THE TASK
Each record that follows is to be output in full, precisely as written.

◆ ◆ ◆ ◆

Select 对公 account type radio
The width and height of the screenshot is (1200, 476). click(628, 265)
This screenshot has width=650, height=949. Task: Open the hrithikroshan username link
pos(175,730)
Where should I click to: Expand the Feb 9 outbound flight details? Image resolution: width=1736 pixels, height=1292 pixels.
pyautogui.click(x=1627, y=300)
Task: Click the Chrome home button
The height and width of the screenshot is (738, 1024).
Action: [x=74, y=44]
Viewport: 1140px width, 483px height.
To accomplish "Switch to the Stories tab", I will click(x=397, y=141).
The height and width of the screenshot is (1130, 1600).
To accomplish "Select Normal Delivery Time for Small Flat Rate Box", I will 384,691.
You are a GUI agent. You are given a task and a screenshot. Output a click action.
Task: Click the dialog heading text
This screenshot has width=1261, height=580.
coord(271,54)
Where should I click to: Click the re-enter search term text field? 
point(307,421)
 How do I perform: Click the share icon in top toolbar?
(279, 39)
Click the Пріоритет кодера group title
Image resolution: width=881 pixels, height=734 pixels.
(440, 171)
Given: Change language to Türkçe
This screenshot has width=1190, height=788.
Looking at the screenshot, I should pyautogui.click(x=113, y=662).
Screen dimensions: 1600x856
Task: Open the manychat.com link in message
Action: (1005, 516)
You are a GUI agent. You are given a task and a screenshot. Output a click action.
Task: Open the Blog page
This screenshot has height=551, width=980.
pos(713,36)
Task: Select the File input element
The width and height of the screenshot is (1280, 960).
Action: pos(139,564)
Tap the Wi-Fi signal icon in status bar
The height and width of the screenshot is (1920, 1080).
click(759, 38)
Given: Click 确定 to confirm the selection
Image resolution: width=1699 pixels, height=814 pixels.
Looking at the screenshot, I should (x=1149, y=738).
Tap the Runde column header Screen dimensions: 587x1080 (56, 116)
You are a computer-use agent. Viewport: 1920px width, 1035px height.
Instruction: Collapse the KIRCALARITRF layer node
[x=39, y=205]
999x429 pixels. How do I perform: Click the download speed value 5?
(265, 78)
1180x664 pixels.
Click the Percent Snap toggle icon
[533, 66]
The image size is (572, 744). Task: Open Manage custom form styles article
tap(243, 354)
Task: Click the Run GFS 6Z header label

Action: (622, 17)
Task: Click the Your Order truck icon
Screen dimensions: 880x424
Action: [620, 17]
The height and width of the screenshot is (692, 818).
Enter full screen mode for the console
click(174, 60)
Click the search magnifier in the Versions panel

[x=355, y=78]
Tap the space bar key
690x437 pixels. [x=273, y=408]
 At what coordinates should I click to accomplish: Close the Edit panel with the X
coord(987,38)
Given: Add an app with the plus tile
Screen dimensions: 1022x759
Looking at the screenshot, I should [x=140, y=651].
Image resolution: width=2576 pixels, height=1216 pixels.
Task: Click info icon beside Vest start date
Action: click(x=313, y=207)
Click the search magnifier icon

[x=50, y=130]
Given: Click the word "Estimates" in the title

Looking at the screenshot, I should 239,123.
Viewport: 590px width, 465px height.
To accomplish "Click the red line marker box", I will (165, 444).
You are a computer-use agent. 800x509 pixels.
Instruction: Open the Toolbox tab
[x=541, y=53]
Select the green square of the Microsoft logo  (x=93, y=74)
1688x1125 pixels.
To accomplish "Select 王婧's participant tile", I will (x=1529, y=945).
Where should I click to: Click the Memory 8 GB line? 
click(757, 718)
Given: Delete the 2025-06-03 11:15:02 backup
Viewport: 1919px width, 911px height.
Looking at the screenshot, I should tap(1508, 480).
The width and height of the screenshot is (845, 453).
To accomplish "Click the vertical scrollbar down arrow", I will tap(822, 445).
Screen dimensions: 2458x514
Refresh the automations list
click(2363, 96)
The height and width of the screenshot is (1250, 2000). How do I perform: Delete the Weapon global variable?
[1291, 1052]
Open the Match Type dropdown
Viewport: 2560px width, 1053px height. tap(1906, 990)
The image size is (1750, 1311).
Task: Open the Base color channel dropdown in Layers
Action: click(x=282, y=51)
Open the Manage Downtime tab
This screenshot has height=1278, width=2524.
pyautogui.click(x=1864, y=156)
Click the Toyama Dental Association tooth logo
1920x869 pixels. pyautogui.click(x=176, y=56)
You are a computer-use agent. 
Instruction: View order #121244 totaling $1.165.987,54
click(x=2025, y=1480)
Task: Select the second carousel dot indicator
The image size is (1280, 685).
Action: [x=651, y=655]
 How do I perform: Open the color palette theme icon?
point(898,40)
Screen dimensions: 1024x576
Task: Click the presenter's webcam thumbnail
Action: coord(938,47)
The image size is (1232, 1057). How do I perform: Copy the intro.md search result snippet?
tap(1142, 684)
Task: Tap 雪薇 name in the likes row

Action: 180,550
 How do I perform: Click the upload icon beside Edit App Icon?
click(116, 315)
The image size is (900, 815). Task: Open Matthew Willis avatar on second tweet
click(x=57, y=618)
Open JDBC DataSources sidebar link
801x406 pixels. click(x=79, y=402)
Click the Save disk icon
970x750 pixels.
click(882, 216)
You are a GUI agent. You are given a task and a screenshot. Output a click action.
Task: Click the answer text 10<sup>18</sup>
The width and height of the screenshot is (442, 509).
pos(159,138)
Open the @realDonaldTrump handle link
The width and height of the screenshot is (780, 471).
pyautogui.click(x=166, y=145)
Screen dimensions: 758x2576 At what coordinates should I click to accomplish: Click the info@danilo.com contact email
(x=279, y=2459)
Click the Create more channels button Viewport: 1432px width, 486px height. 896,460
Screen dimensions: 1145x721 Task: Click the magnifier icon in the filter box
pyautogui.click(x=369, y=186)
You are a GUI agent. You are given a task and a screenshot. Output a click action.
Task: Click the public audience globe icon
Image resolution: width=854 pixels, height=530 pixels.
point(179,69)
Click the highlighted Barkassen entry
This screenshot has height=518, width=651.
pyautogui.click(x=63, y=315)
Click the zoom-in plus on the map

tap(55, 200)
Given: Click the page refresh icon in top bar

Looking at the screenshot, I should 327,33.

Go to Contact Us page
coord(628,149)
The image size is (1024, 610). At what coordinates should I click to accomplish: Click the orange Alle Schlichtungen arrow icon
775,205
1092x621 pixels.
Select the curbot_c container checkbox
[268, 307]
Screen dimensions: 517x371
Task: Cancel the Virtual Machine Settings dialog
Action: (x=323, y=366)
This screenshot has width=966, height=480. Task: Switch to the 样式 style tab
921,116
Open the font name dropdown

◆ ◆ ◆ ◆

ANSWER SPACE
Select 对公 account type radio
The width and height of the screenshot is (1200, 476). click(628, 265)
This screenshot has width=650, height=949. Task: Open the hrithikroshan username link
pos(175,730)
Where should I click to: Expand the Feb 9 outbound flight details? Image resolution: width=1736 pixels, height=1292 pixels.
pyautogui.click(x=1627, y=300)
Task: Click the Chrome home button
The height and width of the screenshot is (738, 1024).
Action: [x=74, y=44]
Viewport: 1140px width, 483px height.
To accomplish "Switch to the Stories tab", I will click(x=397, y=141).
The height and width of the screenshot is (1130, 1600).
To accomplish "Select Normal Delivery Time for Small Flat Rate Box", I will 384,691.
You are a GUI agent. You are given a task and a screenshot. Output a click action.
Task: Click the dialog heading text
This screenshot has width=1261, height=580.
coord(271,54)
Where should I click to: Click the re-enter search term text field? 
point(307,421)
 How do I perform: Click the share icon in top toolbar?
(279, 39)
Click the Пріоритет кодера group title
Image resolution: width=881 pixels, height=734 pixels.
(440, 171)
Given: Change language to Türkçe
This screenshot has width=1190, height=788.
Looking at the screenshot, I should pyautogui.click(x=113, y=662).
Screen dimensions: 1600x856
Task: Open the manychat.com link in message
Action: (1005, 516)
You are a GUI agent. You are given a task and a screenshot. Output a click action.
Task: Open the Blog page
This screenshot has height=551, width=980.
pos(713,36)
Task: Select the File input element
The width and height of the screenshot is (1280, 960).
Action: pos(139,564)
Tap the Wi-Fi signal icon in status bar
The height and width of the screenshot is (1920, 1080).
click(759, 38)
Given: Click 确定 to confirm the selection
Image resolution: width=1699 pixels, height=814 pixels.
Looking at the screenshot, I should (x=1149, y=738).
Tap the Runde column header Screen dimensions: 587x1080 (56, 116)
You are a computer-use agent. Viewport: 1920px width, 1035px height.
Instruction: Collapse the KIRCALARITRF layer node
[x=39, y=205]
999x429 pixels. How do I perform: Click the download speed value 5?
(265, 78)
1180x664 pixels.
Click the Percent Snap toggle icon
[533, 66]
The image size is (572, 744). Task: Open Manage custom form styles article
tap(243, 354)
Task: Click the Run GFS 6Z header label

Action: (622, 17)
Task: Click the Your Order truck icon
Screen dimensions: 880x424
Action: [620, 17]
The height and width of the screenshot is (692, 818).
Enter full screen mode for the console
click(174, 60)
Click the search magnifier in the Versions panel

[x=355, y=78]
Tap the space bar key
690x437 pixels. [x=273, y=408]
 At what coordinates should I click to accomplish: Close the Edit panel with the X
coord(987,38)
Given: Add an app with the plus tile
Screen dimensions: 1022x759
Looking at the screenshot, I should [x=140, y=651].
Image resolution: width=2576 pixels, height=1216 pixels.
Task: Click info icon beside Vest start date
Action: click(x=313, y=207)
Click the search magnifier icon

[x=50, y=130]
Given: Click the word "Estimates" in the title

Looking at the screenshot, I should 239,123.
Viewport: 590px width, 465px height.
To accomplish "Click the red line marker box", I will (165, 444).
You are a computer-use agent. 800x509 pixels.
Instruction: Open the Toolbox tab
[x=541, y=53]
Select the green square of the Microsoft logo  (x=93, y=74)
1688x1125 pixels.
To accomplish "Select 王婧's participant tile", I will (x=1529, y=945).
Where should I click to: Click the Memory 8 GB line? 
click(757, 718)
Given: Delete the 2025-06-03 11:15:02 backup
Viewport: 1919px width, 911px height.
Looking at the screenshot, I should tap(1508, 480).
The width and height of the screenshot is (845, 453).
To accomplish "Click the vertical scrollbar down arrow", I will tap(822, 445).
Screen dimensions: 2458x514
Refresh the automations list
click(2363, 96)
The height and width of the screenshot is (1250, 2000). How do I perform: Delete the Weapon global variable?
[1291, 1052]
Open the Match Type dropdown
Viewport: 2560px width, 1053px height. tap(1906, 990)
The image size is (1750, 1311).
Task: Open the Base color channel dropdown in Layers
Action: click(x=282, y=51)
Open the Manage Downtime tab
This screenshot has height=1278, width=2524.
pyautogui.click(x=1864, y=156)
Click the Toyama Dental Association tooth logo
1920x869 pixels. pyautogui.click(x=176, y=56)
You are a computer-use agent. 
Instruction: View order #121244 totaling $1.165.987,54
click(x=2025, y=1480)
Task: Select the second carousel dot indicator
The image size is (1280, 685).
Action: [x=651, y=655]
 How do I perform: Open the color palette theme icon?
point(898,40)
Screen dimensions: 1024x576
Task: Click the presenter's webcam thumbnail
Action: coord(938,47)
The image size is (1232, 1057). How do I perform: Copy the intro.md search result snippet?
tap(1142, 684)
Task: Tap 雪薇 name in the likes row

Action: 180,550
 How do I perform: Click the upload icon beside Edit App Icon?
click(116, 315)
The image size is (900, 815). Task: Open Matthew Willis avatar on second tweet
click(x=57, y=618)
Open JDBC DataSources sidebar link
801x406 pixels. click(x=79, y=402)
Click the Save disk icon
970x750 pixels.
click(882, 216)
You are a GUI agent. You are given a task and a screenshot. Output a click action.
Task: Click the answer text 10<sup>18</sup>
The width and height of the screenshot is (442, 509).
pos(159,138)
Open the @realDonaldTrump handle link
The width and height of the screenshot is (780, 471).
pyautogui.click(x=166, y=145)
Screen dimensions: 758x2576 At what coordinates should I click to accomplish: Click the info@danilo.com contact email
(x=279, y=2459)
Click the Create more channels button Viewport: 1432px width, 486px height. 896,460
Screen dimensions: 1145x721 Task: Click the magnifier icon in the filter box
pyautogui.click(x=369, y=186)
You are a GUI agent. You are given a task and a screenshot. Output a click action.
Task: Click the public audience globe icon
Image resolution: width=854 pixels, height=530 pixels.
point(179,69)
Click the highlighted Barkassen entry
This screenshot has height=518, width=651.
pyautogui.click(x=63, y=315)
Click the zoom-in plus on the map

tap(55, 200)
Given: Click the page refresh icon in top bar

Looking at the screenshot, I should 327,33.

Go to Contact Us page
coord(628,149)
The image size is (1024, 610). At what coordinates should I click to accomplish: Click the orange Alle Schlichtungen arrow icon
775,205
1092x621 pixels.
Select the curbot_c container checkbox
[268, 307]
Screen dimensions: 517x371
Task: Cancel the Virtual Machine Settings dialog
Action: (x=323, y=366)
This screenshot has width=966, height=480. Task: Switch to the 样式 style tab
921,116
Open the font name dropdown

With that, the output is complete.